There’s rumors and then there’s real rumors. Real rumors come from teams, not “journalists” (and in the NY Post’s case, that term is used very lightly).
cyberboo
I am more intrigued now by the statement – international free agents will now have a hard cap and floor instituted. What that means, is Cespedes could now have five teams offer him the highest amount possible and he gets to choose which team he wants to play for. This is a blatant attack on smaller market teams. How? It is simple, say Kansas City and the Yankees both offer a contract at the maximum allowed. The player will then choose the Yankees, because they are always signing expensive free agents to reach the playoffs each year. The Yankees get richer, obtain high-ceiling free agents, and Kansas City are left with nothing to improve their team. The cellar dwellers have no hope of ever improving, because which international free agent would turn down an opportunity to play for the big market teams over the small market teams. That is just another advantage the CBA would give the big teams, where they ensure that the same four teams are always playing in October. That shouldn’t be allowed and defeats the purpose of having 30 teams.
BeenThereDoneIt
See now that update makes sense. Absolutely stupid to change the rules mid stream and screw the teams who planned based on current status of the Elias rankings
Mike Lynch
I have a solution to the FA Compensation, but first I want to comment on how I just realized the current system is.
The Phillies recently signed Papelbon, suppose Boston decides to replace Papelbon with Madson. In that scenario you reward 2 good teams with an extra draft pick in the late 30’s for trading equivalent players.

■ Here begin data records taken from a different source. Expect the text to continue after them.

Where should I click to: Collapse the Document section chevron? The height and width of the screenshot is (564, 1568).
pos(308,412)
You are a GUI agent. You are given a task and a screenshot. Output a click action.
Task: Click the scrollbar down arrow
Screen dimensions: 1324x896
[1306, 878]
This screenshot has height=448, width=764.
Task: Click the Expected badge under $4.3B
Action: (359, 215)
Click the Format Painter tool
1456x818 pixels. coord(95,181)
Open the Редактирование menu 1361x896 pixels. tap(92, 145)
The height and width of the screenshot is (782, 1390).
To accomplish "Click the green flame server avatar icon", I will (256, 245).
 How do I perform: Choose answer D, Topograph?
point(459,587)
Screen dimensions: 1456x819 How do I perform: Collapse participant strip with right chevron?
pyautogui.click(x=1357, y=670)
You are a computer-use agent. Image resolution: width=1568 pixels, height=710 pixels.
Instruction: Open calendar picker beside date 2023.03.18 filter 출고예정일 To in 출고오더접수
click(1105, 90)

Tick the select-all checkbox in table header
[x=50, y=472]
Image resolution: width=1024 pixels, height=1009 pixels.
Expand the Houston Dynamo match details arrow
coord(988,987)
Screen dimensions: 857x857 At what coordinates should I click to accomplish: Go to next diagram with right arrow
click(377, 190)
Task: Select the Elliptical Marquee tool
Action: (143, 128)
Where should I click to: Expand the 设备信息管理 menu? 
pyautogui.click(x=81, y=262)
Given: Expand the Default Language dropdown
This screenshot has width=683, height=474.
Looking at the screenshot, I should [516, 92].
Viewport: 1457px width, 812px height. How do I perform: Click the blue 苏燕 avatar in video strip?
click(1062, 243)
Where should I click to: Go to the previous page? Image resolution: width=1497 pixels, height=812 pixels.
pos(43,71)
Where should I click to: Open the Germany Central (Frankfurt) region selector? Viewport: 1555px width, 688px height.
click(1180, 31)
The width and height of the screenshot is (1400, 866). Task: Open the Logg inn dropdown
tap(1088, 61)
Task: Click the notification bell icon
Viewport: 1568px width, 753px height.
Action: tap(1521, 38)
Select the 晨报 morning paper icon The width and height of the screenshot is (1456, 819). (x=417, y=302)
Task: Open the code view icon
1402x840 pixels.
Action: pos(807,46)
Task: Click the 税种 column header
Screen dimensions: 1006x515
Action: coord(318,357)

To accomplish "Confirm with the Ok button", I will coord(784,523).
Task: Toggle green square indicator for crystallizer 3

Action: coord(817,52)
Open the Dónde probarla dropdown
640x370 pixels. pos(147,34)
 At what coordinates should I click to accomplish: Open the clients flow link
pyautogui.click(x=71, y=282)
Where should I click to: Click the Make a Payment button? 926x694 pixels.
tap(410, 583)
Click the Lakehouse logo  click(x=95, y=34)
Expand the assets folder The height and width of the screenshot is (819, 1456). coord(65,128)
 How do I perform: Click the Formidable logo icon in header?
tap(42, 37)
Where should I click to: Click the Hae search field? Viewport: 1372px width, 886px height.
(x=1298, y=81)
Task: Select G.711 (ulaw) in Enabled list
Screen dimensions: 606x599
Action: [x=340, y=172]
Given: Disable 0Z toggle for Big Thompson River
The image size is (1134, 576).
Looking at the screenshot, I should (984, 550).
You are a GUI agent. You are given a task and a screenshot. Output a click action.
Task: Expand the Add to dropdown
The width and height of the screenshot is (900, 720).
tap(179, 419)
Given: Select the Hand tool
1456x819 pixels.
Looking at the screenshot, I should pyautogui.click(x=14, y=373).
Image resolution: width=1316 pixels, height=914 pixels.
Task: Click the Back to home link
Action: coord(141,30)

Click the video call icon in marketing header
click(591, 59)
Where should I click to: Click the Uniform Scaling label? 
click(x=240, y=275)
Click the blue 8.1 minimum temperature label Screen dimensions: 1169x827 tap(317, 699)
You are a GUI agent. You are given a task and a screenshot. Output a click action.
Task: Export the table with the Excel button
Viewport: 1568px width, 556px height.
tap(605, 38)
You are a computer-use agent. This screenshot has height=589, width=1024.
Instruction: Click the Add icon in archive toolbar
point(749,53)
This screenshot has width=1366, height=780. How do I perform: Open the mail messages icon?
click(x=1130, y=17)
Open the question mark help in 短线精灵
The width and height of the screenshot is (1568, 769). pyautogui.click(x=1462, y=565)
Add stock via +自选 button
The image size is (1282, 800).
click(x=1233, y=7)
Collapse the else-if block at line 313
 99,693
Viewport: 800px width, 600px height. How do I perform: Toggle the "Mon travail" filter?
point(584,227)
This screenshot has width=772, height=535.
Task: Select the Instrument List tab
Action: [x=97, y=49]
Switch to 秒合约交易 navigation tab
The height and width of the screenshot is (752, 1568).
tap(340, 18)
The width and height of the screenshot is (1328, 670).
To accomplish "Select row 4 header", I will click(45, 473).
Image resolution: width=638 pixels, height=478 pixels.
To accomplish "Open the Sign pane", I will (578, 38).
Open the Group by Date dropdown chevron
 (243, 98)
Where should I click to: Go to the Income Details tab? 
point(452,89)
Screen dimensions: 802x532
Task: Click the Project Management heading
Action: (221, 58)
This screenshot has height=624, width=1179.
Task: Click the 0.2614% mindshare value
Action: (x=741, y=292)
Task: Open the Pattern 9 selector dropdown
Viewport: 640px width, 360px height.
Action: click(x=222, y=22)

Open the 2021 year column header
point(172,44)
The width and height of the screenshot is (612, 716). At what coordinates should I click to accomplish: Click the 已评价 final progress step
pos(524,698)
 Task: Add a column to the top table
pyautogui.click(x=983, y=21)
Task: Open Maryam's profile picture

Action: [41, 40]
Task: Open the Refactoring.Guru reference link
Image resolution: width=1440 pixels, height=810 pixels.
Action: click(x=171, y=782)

Here is the solution: Keep the Type A and Type B rankings as is and adopt a system of compensation like the NFL where you get sandwich picks based on the net loss of Free Agents. You eliminate the loss of your own draft picks and only gain sandwich picks (either after the 1st round or the 2nd) based and the difference between Type A’s and B’s you lost to those that you signed. With this system you can also eliminate the FA Arbitration as well.